And it even comes with it's own slideshow:)
Serves 4-6
- 2 cups dried chickpeas, rinsed well and soaked overnight
- 1 small yellow onion
- 1 bunch mint, washed
- 1/2 bunch cilantro, rinsed and coarsely chopped
- 3 cloves garlic
- 1 egg (optional)
- 1 piece bread
- 2 pinches salt
- 1/2 teaspoon fresh ground black pepper
- 2 teaspoons ground cumin
- 2 lemons, juiced
- 1 cup canola oil for frying
- 1 cucumber, peeled and seeded
- 1 cup plain yogurt, Greek style preferred
- salt and pepper to taste
- 1 pkg. pita or flatbread
- Drain chickpeas and let air dry for 2 hours, or more.
- Process chickpeas, onion, 2 cloves garlic, half bunch mint, cilantro, egg, bread, salt and pepper, cumin and half the lemon juice on low speed until a thick paste forms. No chunks or your balls will fall apart.
- Form into patties and let rest while tzatziki is made.
- Rinse processor and pulse cucumber, yogurt, rest of mint and lemon juice and the last garlic clove on low just until blended. salt and pepper to taste.
- Fry patties in canola on medium high heat for 3 minutes each side or until golden brown.
- Serve with warm pita or flatbread.
- Your Best Dirt Cheap Dinner Contest Finalist!
- This recipe was entered in the contest for Your Best Street Food
Tags: can be made ahead, chickpeas, mediterranean, street food, Vegan, Vegetarian








18 days ago Kanchi Agrawala-Dokania
I did make falafel at home but used a premixed product and added my own variation to it. But it is not really easy finding a good falafel joint. In Manhattan, there is a truck that serves falafel which is very good and then very recently I had falafel at Central Park west, Manhattan, NY. That trumped the one that I had on the truck. Most other places serve falafel balls that are too big and undercooked.
http://thesnootyvegetarian...
about 1 month ago MapToMyStomach
I just made this with my immersion blender and it totally worked!
about 1 month ago Archizoom
no offense but when i read "easy" a small handy list of ingredients comes to mind lol
4 months ago Tak1976
No offense but your Tzatziki recipe is way off. I've ready your other comments saying you hate dill and use mint as a sub but that is wrong. You've also omitted olive oil which is essential to the recipe instead of lemon juice.

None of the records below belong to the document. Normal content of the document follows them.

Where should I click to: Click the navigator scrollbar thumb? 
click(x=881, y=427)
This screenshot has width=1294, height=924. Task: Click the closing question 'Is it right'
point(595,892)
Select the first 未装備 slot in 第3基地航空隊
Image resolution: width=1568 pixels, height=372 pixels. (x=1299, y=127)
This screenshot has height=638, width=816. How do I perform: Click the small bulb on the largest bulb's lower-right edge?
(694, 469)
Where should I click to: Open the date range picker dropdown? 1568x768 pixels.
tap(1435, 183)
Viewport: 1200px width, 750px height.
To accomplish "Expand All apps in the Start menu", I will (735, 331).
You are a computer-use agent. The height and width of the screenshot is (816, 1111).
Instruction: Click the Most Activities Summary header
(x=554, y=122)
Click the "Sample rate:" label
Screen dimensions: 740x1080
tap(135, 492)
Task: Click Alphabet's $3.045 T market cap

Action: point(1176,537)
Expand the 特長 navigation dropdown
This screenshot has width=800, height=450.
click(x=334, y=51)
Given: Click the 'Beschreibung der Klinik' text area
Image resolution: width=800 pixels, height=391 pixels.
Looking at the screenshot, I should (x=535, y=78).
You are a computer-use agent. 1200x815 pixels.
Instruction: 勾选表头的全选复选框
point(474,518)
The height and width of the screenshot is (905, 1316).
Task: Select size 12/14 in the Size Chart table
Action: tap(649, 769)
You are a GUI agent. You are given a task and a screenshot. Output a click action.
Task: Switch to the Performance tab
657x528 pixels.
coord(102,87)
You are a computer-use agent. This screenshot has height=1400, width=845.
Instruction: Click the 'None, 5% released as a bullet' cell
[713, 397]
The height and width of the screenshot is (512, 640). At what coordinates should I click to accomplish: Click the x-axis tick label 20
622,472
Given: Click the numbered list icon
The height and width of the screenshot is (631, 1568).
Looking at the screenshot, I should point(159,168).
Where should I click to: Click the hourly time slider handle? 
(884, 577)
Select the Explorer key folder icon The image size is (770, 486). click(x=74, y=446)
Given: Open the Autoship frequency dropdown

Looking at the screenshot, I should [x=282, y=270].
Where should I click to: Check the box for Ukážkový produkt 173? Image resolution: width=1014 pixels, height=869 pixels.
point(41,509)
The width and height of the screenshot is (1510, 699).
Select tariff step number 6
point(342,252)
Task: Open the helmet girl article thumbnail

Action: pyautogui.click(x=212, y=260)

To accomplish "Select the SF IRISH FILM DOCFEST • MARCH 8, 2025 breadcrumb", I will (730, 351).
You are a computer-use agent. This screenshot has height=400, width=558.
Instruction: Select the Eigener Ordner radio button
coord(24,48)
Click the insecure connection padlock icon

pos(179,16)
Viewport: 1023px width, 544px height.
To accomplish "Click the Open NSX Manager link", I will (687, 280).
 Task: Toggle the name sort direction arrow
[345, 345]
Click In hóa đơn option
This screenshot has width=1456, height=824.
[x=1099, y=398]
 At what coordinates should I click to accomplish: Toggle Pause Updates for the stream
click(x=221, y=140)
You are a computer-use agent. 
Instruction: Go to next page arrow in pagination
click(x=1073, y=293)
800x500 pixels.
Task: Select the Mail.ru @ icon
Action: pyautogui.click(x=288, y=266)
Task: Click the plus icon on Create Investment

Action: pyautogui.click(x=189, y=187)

It would be the equivalent of saying you are giving somebody marinara sauce and serving up ketchup. You should really change the name of the recipe and use a different name for your sauce because this is horribly misleading.
about 1 month ago marisab67
http://en.wikipedia.org... or WHATEVER. It says or dill or mint. I know you're Zeus and the authority on food. Maybe you should work for wiki. Jealous of this many people liking my shit much?
6 months ago Hellecoox
I tried making this using gluten-free bread, didn't work very well. Any suggestions?
I ended up adding rice and tapioca flour, but still was not good hefty falafel texture. Loved the tzatziki, much better than the gooey prefab kind in gyros shops.
about 1 month ago marisab67
maybe cooked rice would be a good binder? a 1/4 cup or so?
7 months ago Whats4Dinner
I'm vegan now and will be making this tonight. I'll leave out the egg and skip the sauce. What I DO plan on making are little relish-y sides, kind of like how a nearby falafel truck serves it. Wish me luck! :-)
7 months ago Whats4Dinner
Okeydokey, just made them in two ways and they were delicious. I fried a batch and I baked a batch (minimizing oil). I baked it at 400F for about 20-25 minutes total, flipping them halfway through. Even my picky daughter devoured them! My son (who eats anything as long as it's mostly dead) liked them fried and baked. All around winner recipe to be repeated in our house! Thanks :-)
about 1 month ago marisab67
THANK YOU!!! For vegans, they are perfect. A muhammara sauce would be good instead of tzatziki if you don't like soy sour cream alternatives.
8 months ago darksideofthespoon
Made these last week with homemade naan bread and again tonight with the same! Only change was I made these without cilantro, I'm a hater! ;) Loved them so much though, even converted my hubby to actually eating a meal without meat! (That is very impressive, getting him to eat a meal without meat is like trying to bathe 3 cats at once.)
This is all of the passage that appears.